C S Lewis Not Quite Discussing Neil Gaiman's American Gods




"Because the 18th century was fond of personifying abstractions ('Corruption has seized the provinces' etc.) and because Carlyle carried that further and gave us a tinge of poetry in his French Revolution, whence it passed into every writer who wants to write impressively on poetical and historical subjects, we have now reached a stage at which causes, movements, tendencies etc are talked of as if they were real things who did things: as if it were Bolshevism, not Bolsheviks, who fomented revolutions, and the revolutionary spirit, instead of the revolutionary spirits, which made men drunk.  The natural corollary is that the world is managed by beings such as 'Woman' or 'The Locarne Spirit' and real human beings are pawns in their hands. Now a days you can resist a given spirit or tendency only by hitching yourself to its equally spirituous or tendentious opponent -- much like an Egyptian who, helpless himself against the name of a god, can put it across it by means of the name of a higher god.

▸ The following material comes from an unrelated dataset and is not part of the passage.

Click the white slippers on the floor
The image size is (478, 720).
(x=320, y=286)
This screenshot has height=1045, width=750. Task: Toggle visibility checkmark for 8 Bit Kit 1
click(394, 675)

I was just going to describe this as the return to polytheism. But the polytheists were more sensible for they accepted their positions as pawns because they believed in their gods. And if the wiseacre really believed in the beings to whom he attributes all public events (as I would be quite prepared to do with certain reservations) I could forgive him. But he is the first man to denounce you for a mystic if you hint that there might really be an entity such as the 'spirit of the age' over and above the human beings acting in the age. He is thus in the remarkable position of suspending everything on a peg which (he believes) isn't there, and preaching the uselessness of human endeavour because we are helpless in the hands of -- Nobody. However, the subject seems to be carrying me further than I foresaw."

from a letter to his brother on 9 July 1927.